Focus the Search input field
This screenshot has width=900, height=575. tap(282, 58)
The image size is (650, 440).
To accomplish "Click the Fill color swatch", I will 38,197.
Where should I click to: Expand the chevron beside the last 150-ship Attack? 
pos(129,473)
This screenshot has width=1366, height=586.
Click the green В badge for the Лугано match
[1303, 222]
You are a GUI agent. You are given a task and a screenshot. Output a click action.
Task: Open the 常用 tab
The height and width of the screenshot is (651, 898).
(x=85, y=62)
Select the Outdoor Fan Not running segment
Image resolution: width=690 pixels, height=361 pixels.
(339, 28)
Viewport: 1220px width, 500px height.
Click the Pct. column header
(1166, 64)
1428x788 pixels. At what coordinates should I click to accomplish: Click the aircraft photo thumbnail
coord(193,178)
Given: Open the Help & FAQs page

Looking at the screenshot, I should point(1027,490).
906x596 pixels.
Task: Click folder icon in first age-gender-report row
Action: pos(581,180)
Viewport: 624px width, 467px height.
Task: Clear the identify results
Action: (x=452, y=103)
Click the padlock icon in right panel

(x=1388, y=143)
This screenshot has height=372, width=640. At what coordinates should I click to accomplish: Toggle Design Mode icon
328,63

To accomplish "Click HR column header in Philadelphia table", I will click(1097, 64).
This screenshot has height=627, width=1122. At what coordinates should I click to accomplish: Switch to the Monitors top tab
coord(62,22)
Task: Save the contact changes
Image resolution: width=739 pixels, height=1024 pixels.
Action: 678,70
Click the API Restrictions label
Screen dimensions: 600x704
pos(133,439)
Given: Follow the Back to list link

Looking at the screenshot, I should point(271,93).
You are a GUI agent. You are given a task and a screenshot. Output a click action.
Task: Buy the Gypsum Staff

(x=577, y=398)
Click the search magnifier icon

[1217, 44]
········
__Task statement__
Set down every record above, word for word.

__Task result__
Focus the Search input field
This screenshot has width=900, height=575. tap(282, 58)
The image size is (650, 440).
To accomplish "Click the Fill color swatch", I will 38,197.
Where should I click to: Expand the chevron beside the last 150-ship Attack? 
pos(129,473)
This screenshot has width=1366, height=586.
Click the green В badge for the Лугано match
[1303, 222]
You are a GUI agent. You are given a task and a screenshot. Output a click action.
Task: Open the 常用 tab
The height and width of the screenshot is (651, 898).
(x=85, y=62)
Select the Outdoor Fan Not running segment
Image resolution: width=690 pixels, height=361 pixels.
(339, 28)
Viewport: 1220px width, 500px height.
Click the Pct. column header
(1166, 64)
1428x788 pixels. At what coordinates should I click to accomplish: Click the aircraft photo thumbnail
coord(193,178)
Given: Open the Help & FAQs page

Looking at the screenshot, I should point(1027,490).
906x596 pixels.
Task: Click folder icon in first age-gender-report row
Action: pos(581,180)
Viewport: 624px width, 467px height.
Task: Clear the identify results
Action: (x=452, y=103)
Click the padlock icon in right panel

(x=1388, y=143)
This screenshot has height=372, width=640. At what coordinates should I click to accomplish: Toggle Design Mode icon
328,63

To accomplish "Click HR column header in Philadelphia table", I will click(1097, 64).
This screenshot has height=627, width=1122. At what coordinates should I click to accomplish: Switch to the Monitors top tab
coord(62,22)
Task: Save the contact changes
Image resolution: width=739 pixels, height=1024 pixels.
Action: 678,70
Click the API Restrictions label
Screen dimensions: 600x704
pos(133,439)
Given: Follow the Back to list link

Looking at the screenshot, I should point(271,93).
You are a GUI agent. You are given a task and a screenshot. Output a click action.
Task: Buy the Gypsum Staff

(x=577, y=398)
Click the search magnifier icon

[1217, 44]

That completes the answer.